Kosmologi Tanah di Bali
Secara turun temurun, tanah menjadi bagian penting kedaulatan krama Hindu di Bali.
Tanah bukan sekadar wujud kepemilikan, tetapi sebagai identitas jiwani yang sakral dan menghidupi. Apabila ada yang menghianati hakikat tersebut, medan pertarungan budaya tidak mustahil akan terjadi di gumi Bali. Itu terjadi dikarenakan tanah merupakan sebuah kedaulatan. Namun saat ini, tanah telah menjadi kontestasi ekonomi dan politik.
Di Bali persoalan tanah bergantian menghiasi media massa. Berbagai kasus tanah lainnya menunggu daya ledak. Alih fungsi lahan pertanian mengakibatkan tersumbatnya ritual di pura Subak. Tanah pelaba pura yang dikonversi menjadi kafé atau usaha wisata sering mengalirkan konflik. Badan Pertanahan Nasional pernah merilis 4.005 kasus tanah, dan sekitar 100-an terjadi di Bali. Artinya, potensi kekacauan antara krama Bali dengan penguasa semakin tampak ke permukaan. Di balik sejengkal tanah, tersimpan kuasa ekonomi dan nafsu politik untuk meniadakan kedaulatan krama Hindu di Bali atas milik dan kemerdekaan di gumi Bali ini?

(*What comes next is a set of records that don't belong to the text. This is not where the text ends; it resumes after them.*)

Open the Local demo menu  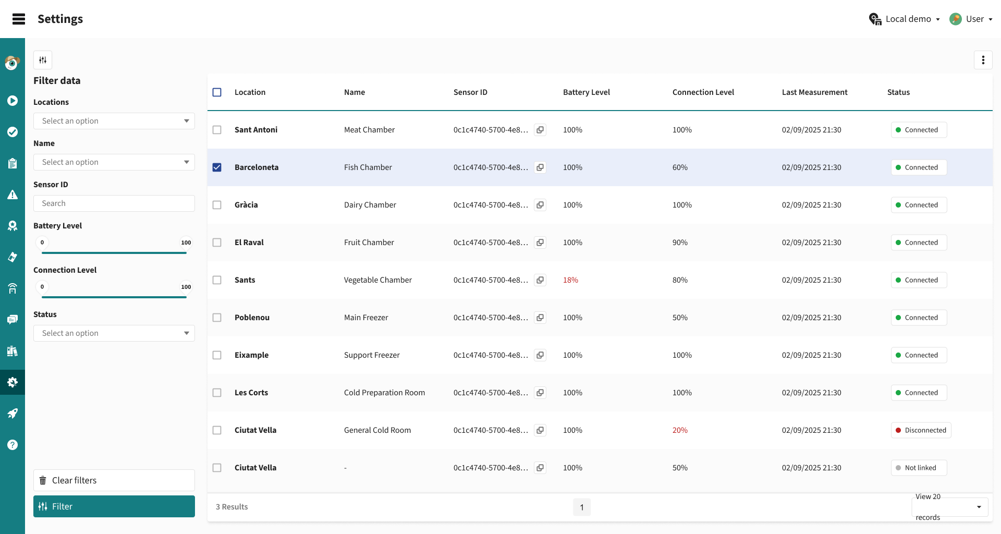point(905,19)
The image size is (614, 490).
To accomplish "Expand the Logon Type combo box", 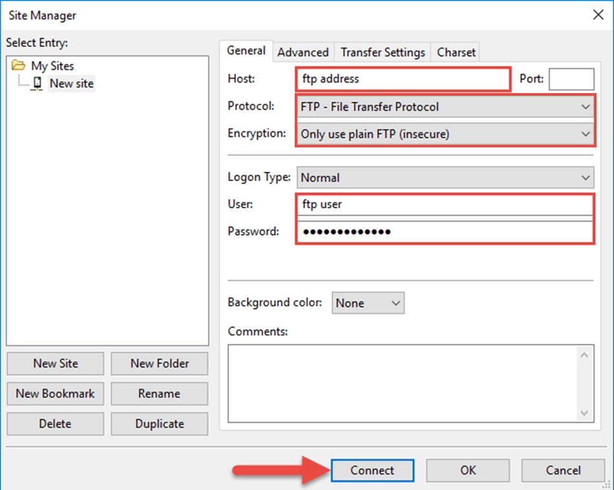I will pyautogui.click(x=445, y=177).
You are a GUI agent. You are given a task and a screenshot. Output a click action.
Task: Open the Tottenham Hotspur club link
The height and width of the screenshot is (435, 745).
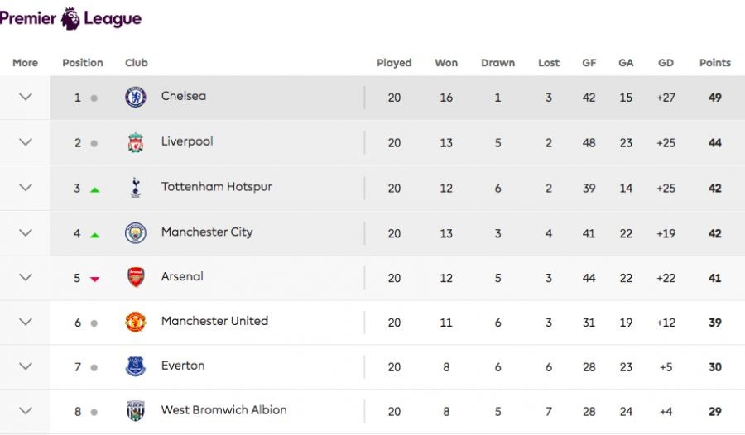tap(216, 187)
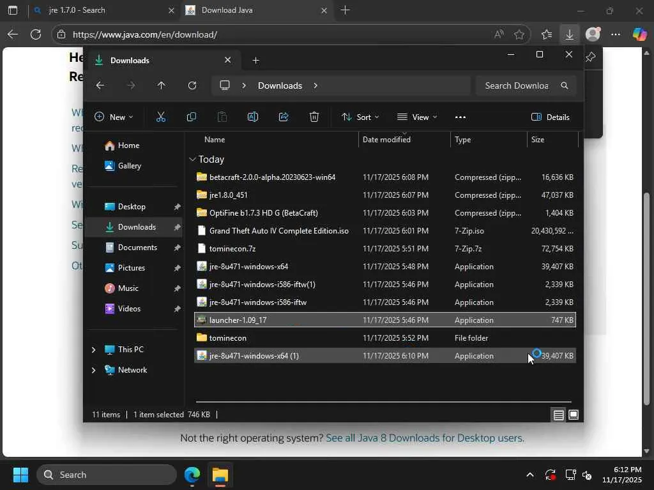Image resolution: width=654 pixels, height=490 pixels.
Task: Switch to details list view toggle
Action: pyautogui.click(x=558, y=415)
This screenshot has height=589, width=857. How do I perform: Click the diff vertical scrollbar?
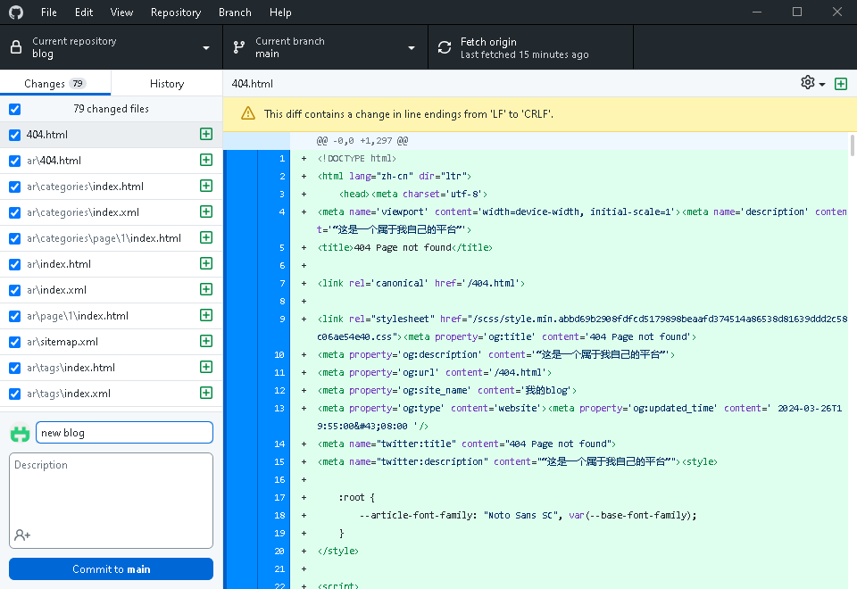click(x=852, y=147)
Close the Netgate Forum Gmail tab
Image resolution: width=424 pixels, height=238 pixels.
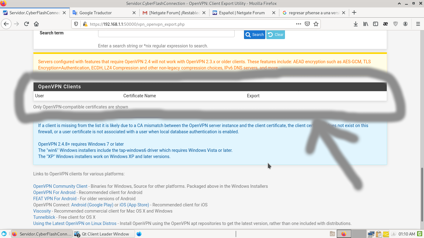[204, 13]
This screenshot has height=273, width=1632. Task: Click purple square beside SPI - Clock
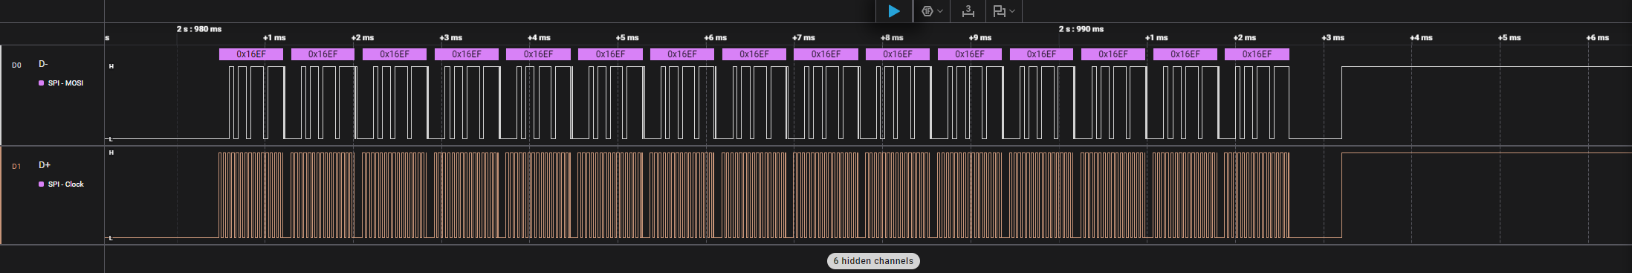(x=41, y=184)
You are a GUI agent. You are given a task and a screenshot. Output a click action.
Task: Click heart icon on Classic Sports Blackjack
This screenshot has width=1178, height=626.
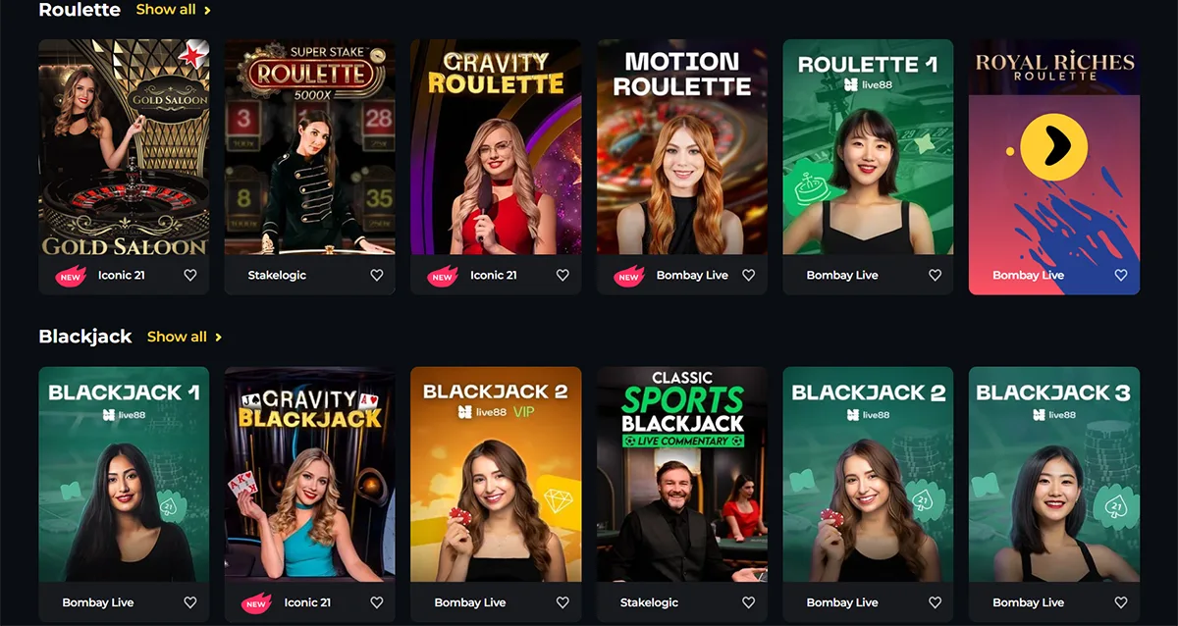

Di masa silam tanah menjadi bagian sengketa sosial, antarkeluarga, warga, maupun kelompok di Bali. Dari historiografi Bali dapat disaksikan lipatan-lipatan kisah kontestasi antarmereka. Sejak tanah menjadi komoditas ekonomi, antarpemilik modal dengan krama miskin, kontestasi meningkat. Lipatan kisah berkembang antarpenguasa, pemilik modal, calo tanah dengan krama Hindu miskin. Sebagai bagian dari ekspresi kekuasaan, tanah menjadi simbol atau ruang kuasa seorang penguasa dan pemilik modal. Narasi-narasi sosial yang tercipta menjadikan tanah sebagai simbol kekuasaan.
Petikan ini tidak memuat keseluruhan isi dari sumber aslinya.